Numbers From The State's Insurance Commissioner Could Get Money Into The Windpool - - The News for South Mississippi

Numbers From The State's Insurance Commissioner Could Get Money Into The Windpool

No matter where the money comes from, state lawmakers say money needs to get in the windpool a lot sooner than later.

"If we can get federal money fine, if we cannot, we have to use state money. That's what it boils down to, " says Rep. Roger Ishee, Gulfport.

And lawmakers like representative Roger Ishee say passing legislation that would pour some $30 million into the windpool is not only about fixing the insurance crisis but about economic development. Adding the money to the windpool could lower insurance rates for businesses that have increased by 268 percent to a 100 percent increase. That's according to the Gulf Coast Business Council.

"We have to come up with this so we can get our business built back or new businesses so they can get reasonable priced insurance," says Rep. Roger Ishee, Gulfport.  

Lawmakers heading to Jackson for session on Monday say they're ready to move quickly, but need to get a few figures straight before moving forward.

"We really need the insurance commissioner to come back and tell us how much it's going to lower the premiums and what's going to be the outcome of putting this money in," says Rep. Frances Fredericks, Gulfport.

Lawmakers should have that answer within the coming week. Senator Billy Hewes told state insurance commissioner George Dale during a joint House and Senate Insurance committee meeting he wanted numbers within the week.

"We've waited long enough we have to have those numbers.

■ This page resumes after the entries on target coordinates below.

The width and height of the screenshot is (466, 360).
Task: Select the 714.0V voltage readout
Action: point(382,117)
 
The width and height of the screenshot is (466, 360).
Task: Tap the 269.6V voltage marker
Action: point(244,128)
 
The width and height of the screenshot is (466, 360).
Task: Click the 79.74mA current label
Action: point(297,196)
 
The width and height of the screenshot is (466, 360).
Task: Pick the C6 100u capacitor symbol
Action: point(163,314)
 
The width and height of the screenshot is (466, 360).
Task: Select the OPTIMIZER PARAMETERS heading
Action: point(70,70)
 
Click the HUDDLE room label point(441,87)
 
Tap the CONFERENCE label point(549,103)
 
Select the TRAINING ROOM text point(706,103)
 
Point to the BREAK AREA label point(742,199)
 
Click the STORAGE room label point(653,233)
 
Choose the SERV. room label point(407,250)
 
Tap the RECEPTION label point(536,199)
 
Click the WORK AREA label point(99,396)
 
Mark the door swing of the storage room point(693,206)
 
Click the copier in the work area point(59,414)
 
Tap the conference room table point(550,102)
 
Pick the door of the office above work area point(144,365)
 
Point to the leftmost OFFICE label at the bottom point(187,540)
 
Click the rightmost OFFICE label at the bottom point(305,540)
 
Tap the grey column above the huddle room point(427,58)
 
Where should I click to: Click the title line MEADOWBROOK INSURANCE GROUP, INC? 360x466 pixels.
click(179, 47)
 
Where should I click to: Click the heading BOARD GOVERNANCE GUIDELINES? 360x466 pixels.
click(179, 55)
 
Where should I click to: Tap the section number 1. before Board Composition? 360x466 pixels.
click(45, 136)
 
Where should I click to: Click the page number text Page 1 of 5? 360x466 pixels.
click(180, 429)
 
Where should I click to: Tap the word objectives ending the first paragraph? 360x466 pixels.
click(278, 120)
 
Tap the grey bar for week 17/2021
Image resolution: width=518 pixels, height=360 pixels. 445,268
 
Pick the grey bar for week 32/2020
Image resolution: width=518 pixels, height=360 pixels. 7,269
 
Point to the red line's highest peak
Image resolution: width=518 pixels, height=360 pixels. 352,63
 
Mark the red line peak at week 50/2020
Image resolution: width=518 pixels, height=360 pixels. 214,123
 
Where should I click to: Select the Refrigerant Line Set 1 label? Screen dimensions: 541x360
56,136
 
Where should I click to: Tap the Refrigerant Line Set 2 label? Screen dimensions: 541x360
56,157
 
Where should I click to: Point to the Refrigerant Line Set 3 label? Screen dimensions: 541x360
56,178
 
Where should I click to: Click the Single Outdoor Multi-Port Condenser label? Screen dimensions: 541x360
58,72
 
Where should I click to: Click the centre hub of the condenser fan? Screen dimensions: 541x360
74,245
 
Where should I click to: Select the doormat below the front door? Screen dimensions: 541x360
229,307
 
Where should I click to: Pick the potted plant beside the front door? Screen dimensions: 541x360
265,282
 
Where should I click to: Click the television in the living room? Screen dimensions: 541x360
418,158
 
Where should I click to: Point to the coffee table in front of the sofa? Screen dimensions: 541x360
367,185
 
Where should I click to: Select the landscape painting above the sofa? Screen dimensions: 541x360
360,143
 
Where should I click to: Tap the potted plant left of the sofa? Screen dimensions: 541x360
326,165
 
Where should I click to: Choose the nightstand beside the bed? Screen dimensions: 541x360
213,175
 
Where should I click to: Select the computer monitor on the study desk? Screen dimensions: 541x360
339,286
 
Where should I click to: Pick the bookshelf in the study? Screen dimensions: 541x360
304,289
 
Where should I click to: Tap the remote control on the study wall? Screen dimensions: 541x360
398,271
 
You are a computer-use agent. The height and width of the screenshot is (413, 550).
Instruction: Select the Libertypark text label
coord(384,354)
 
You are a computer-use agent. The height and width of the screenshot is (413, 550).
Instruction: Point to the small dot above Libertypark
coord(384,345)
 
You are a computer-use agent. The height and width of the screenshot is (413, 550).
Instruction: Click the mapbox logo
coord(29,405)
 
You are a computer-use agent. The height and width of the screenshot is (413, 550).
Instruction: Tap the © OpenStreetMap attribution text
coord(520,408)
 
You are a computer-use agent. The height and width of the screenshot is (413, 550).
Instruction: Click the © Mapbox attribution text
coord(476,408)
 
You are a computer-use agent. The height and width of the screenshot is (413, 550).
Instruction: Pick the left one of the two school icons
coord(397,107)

The people on the coast have to have that so reassurance that their rates will truly be affordable and they can start to rebuild their homes, their business, and ultimately their lives," says Brian Sanderson, Gulf Coast Business Council President.

The Gulf Coast Business Council has also played an active role in presenting a list of proposals geared at long term recovery including: allowing "recoupment" or insurance companies to recover loses for three to five years by adding on premiums statewide, provided they stay in state and write standard policies to the six southern counties.  Their proposals also include operating the windpool like a business where the windpool could reinvest any surplus instead of handing it out to member insurers.

In the meantime, the council along with lawmakers say the commissioner's numbers could play a big part in getting state money moving faster.